[Stored items from a collection]

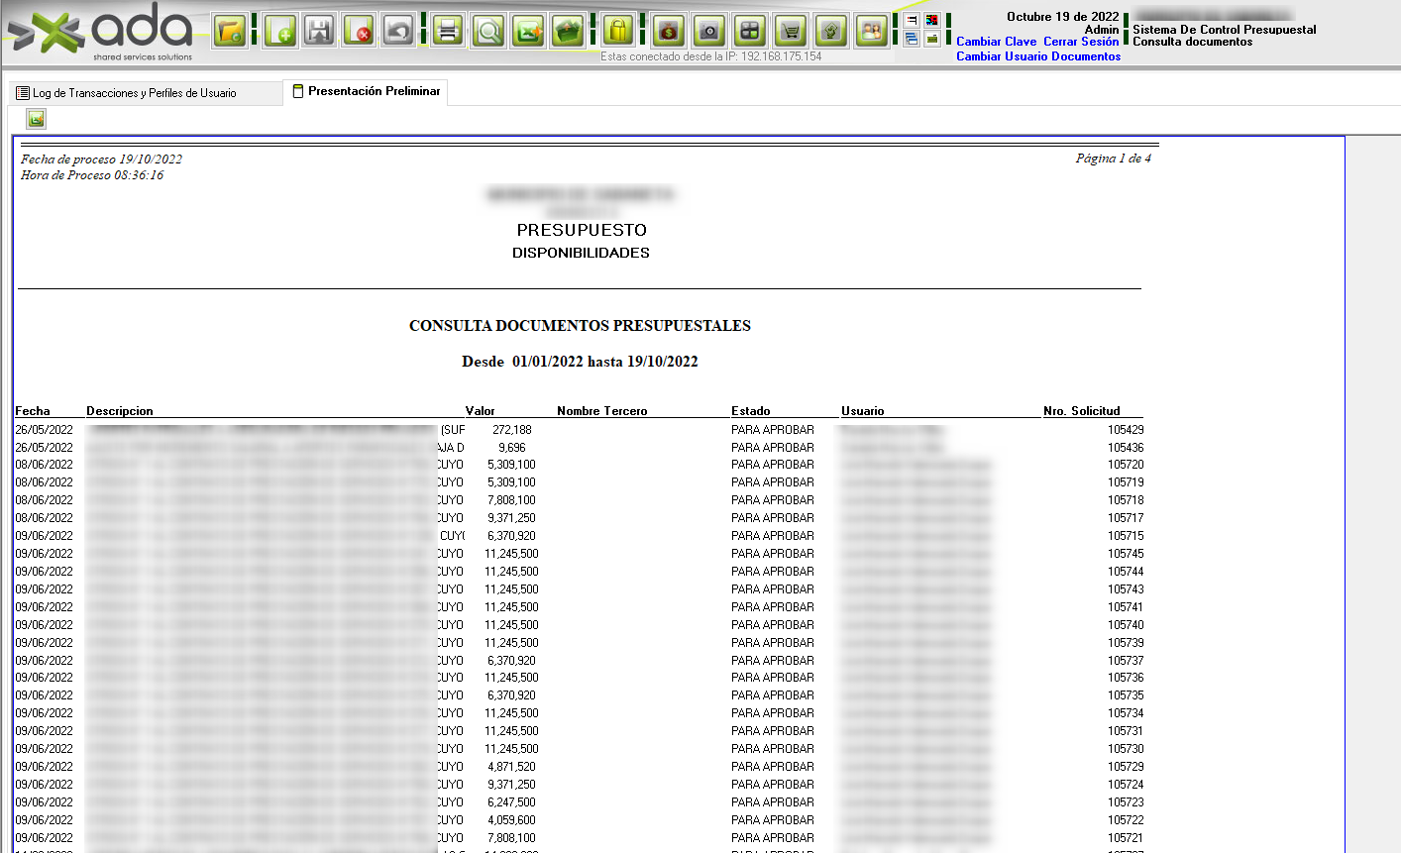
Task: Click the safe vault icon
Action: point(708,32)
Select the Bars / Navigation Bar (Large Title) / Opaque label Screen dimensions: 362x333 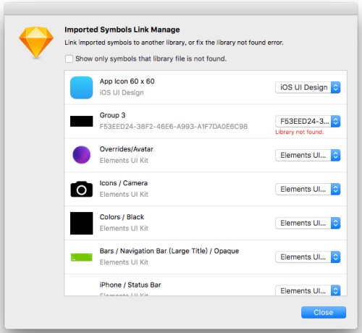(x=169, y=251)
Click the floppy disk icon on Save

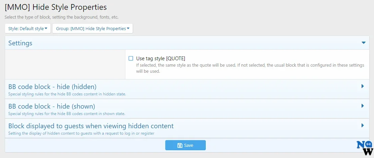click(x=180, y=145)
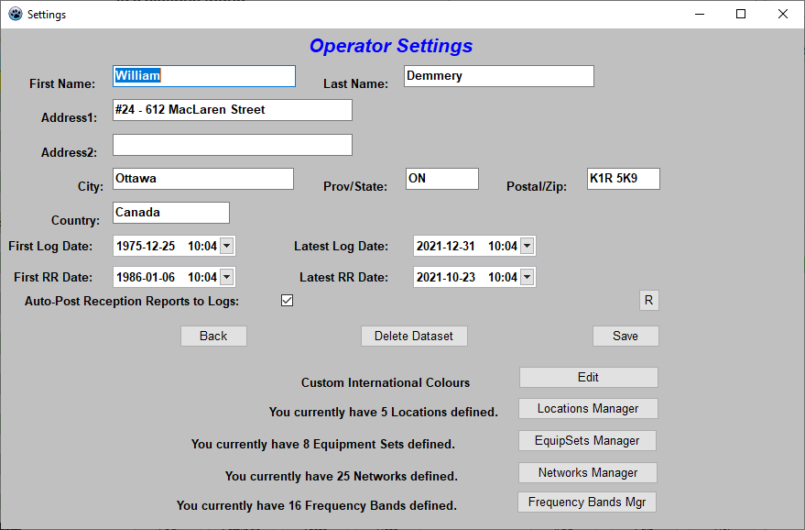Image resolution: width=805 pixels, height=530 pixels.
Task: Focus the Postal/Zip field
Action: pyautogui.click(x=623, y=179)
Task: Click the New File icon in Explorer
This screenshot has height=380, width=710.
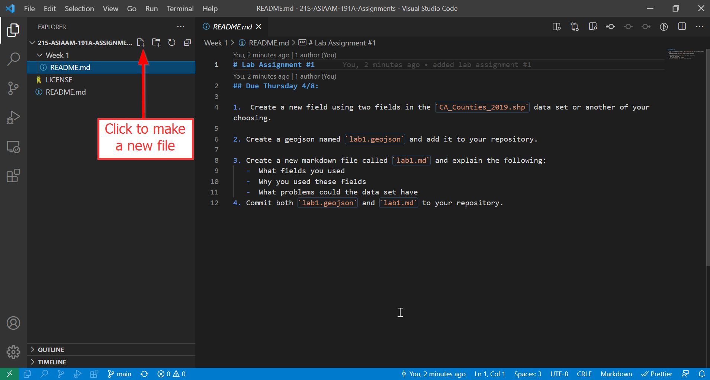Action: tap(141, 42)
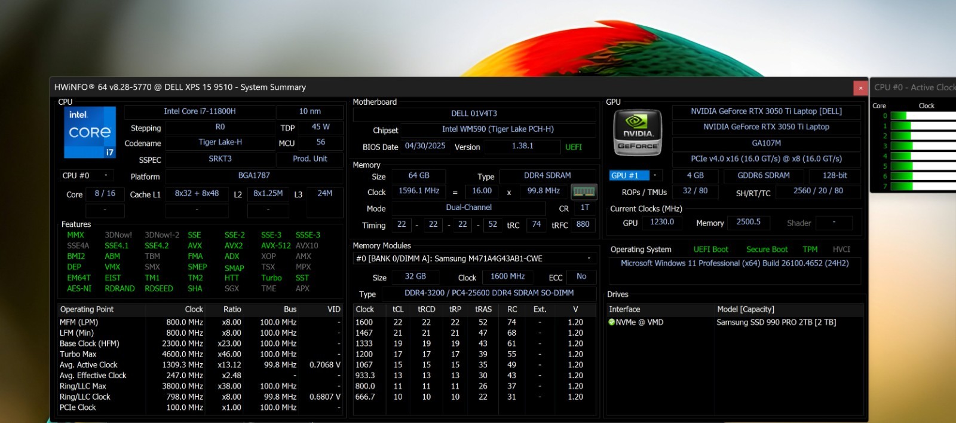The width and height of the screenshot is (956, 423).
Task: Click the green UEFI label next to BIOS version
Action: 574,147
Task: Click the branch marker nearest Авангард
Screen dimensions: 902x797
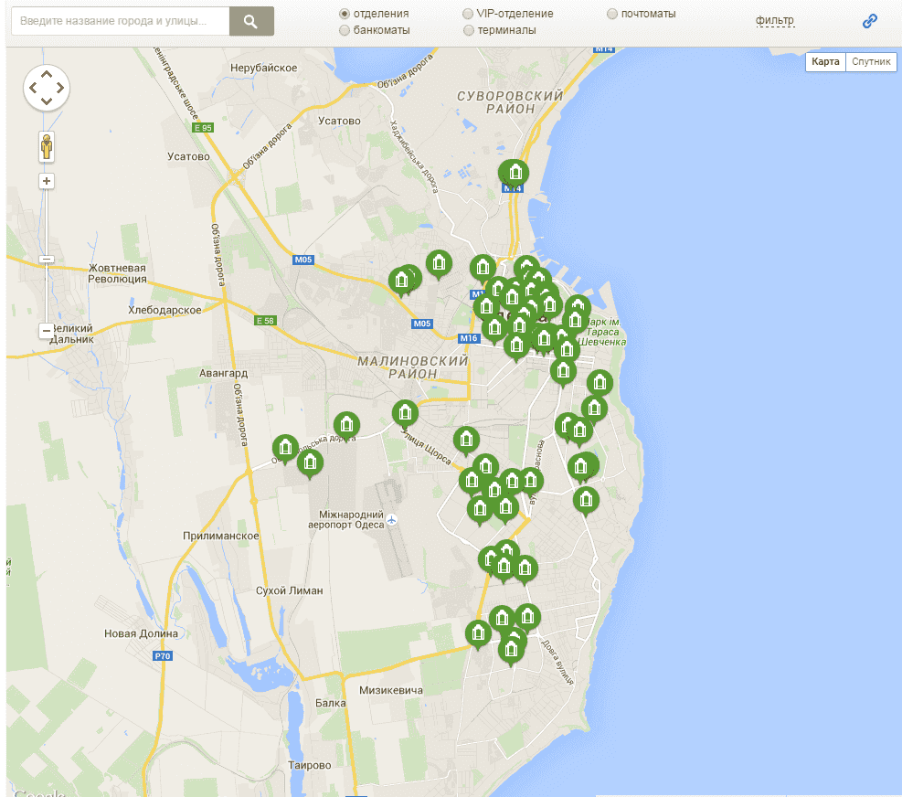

**Task brief**
Extract only the lines from the line containing "Task: Click the branch" through the final line of the records; keep both ends and drop every picture.

**Output for this task**
Task: Click the branch marker nearest Авангард
Screen dimensions: 902x797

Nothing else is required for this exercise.